WORK TASK: All lines from the one containing "You are a computer-use agent. 1024x768" down to the one containing "Instruction: Open the", both ends included, are to be given again exactly; omit the rest of the listing below.

*** RECORD EXTRACTS Section Begins ***

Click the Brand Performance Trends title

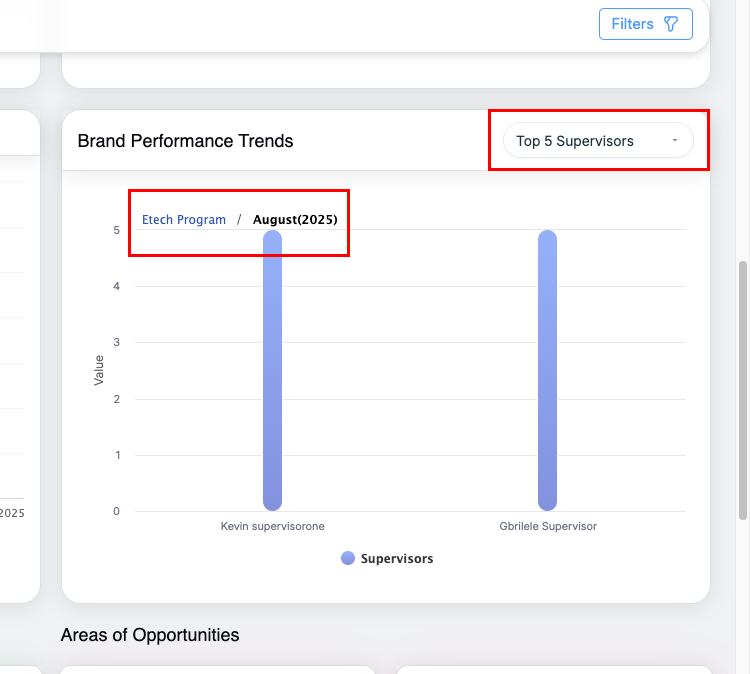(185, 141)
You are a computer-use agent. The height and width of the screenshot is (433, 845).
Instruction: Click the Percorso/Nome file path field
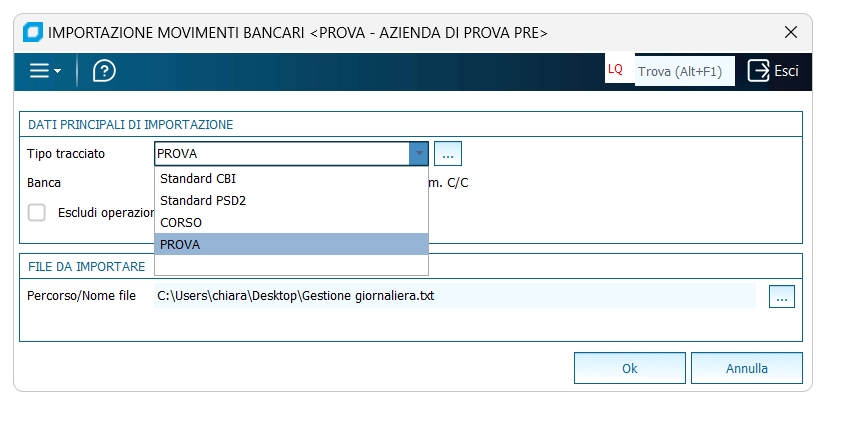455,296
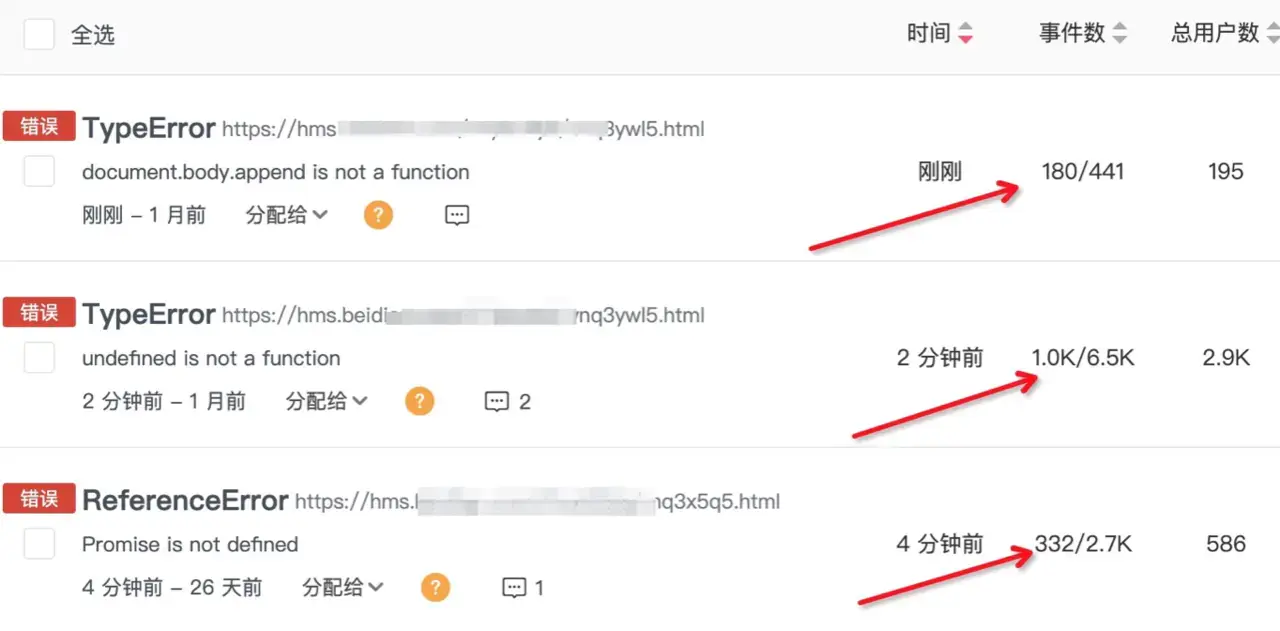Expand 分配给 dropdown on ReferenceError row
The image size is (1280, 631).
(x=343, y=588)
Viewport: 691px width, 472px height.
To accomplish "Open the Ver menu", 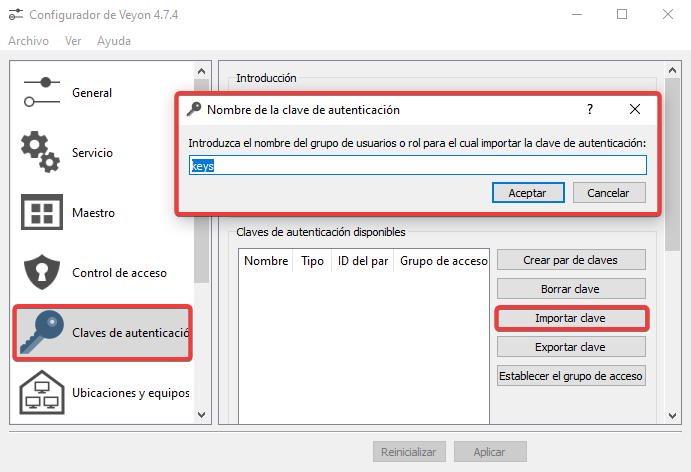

*** RECORD EXTRACTS Section Ends ***
*** RECORD EXTRACTS Section Begins ***

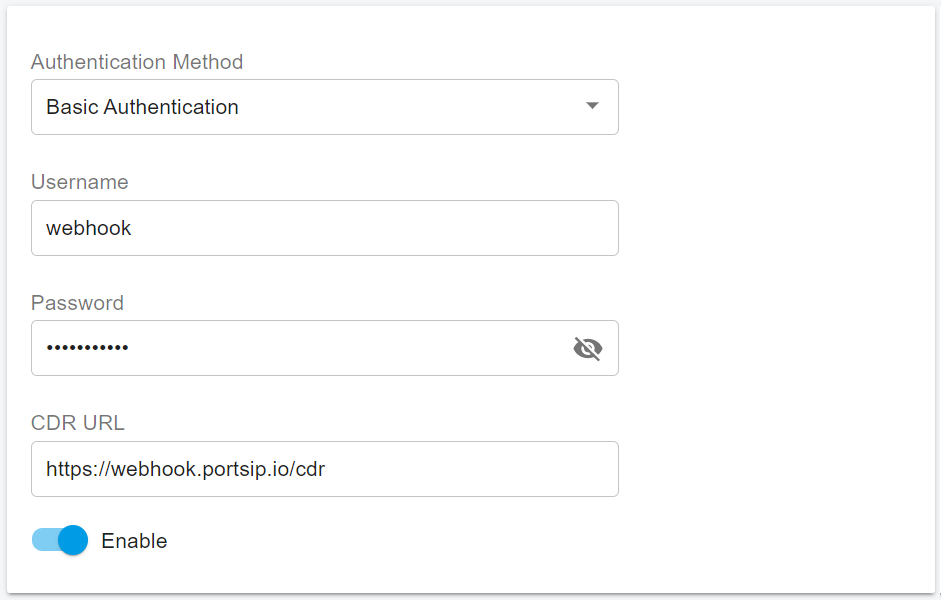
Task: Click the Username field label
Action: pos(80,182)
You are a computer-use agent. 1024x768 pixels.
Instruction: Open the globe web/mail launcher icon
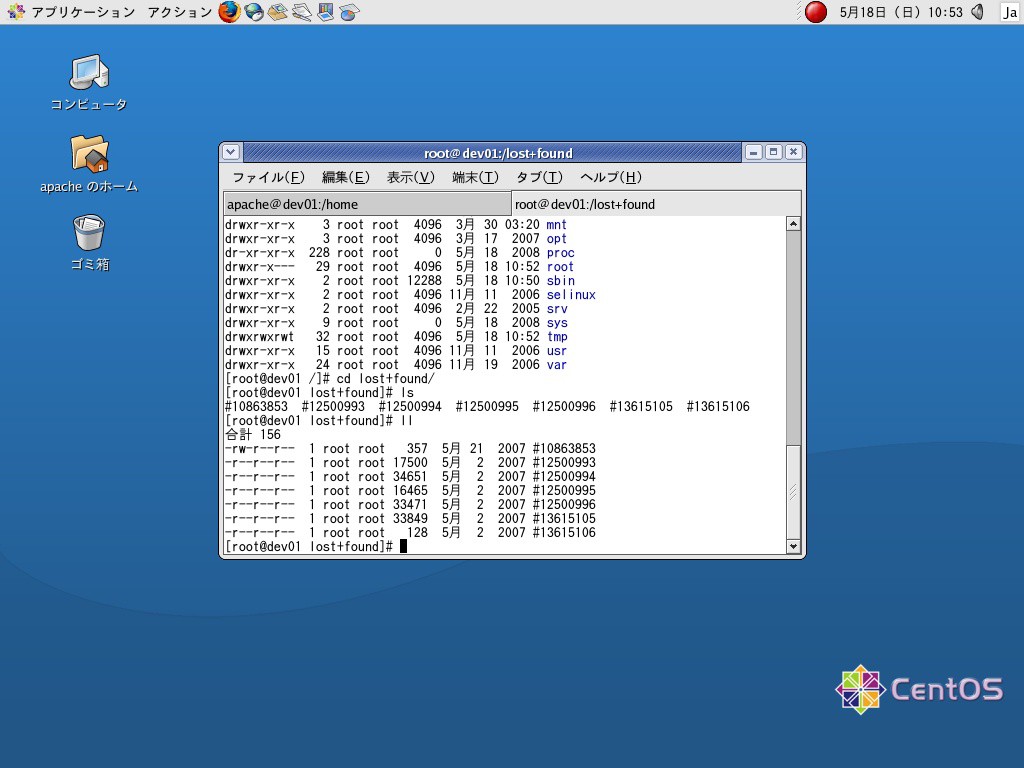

*** RECORD EXTRACTS Section Ends ***

WRITTEN ANSWER:
You are a computer-use agent. 1024x768 pixels.
Instruction: Open the globe web/mail launcher icon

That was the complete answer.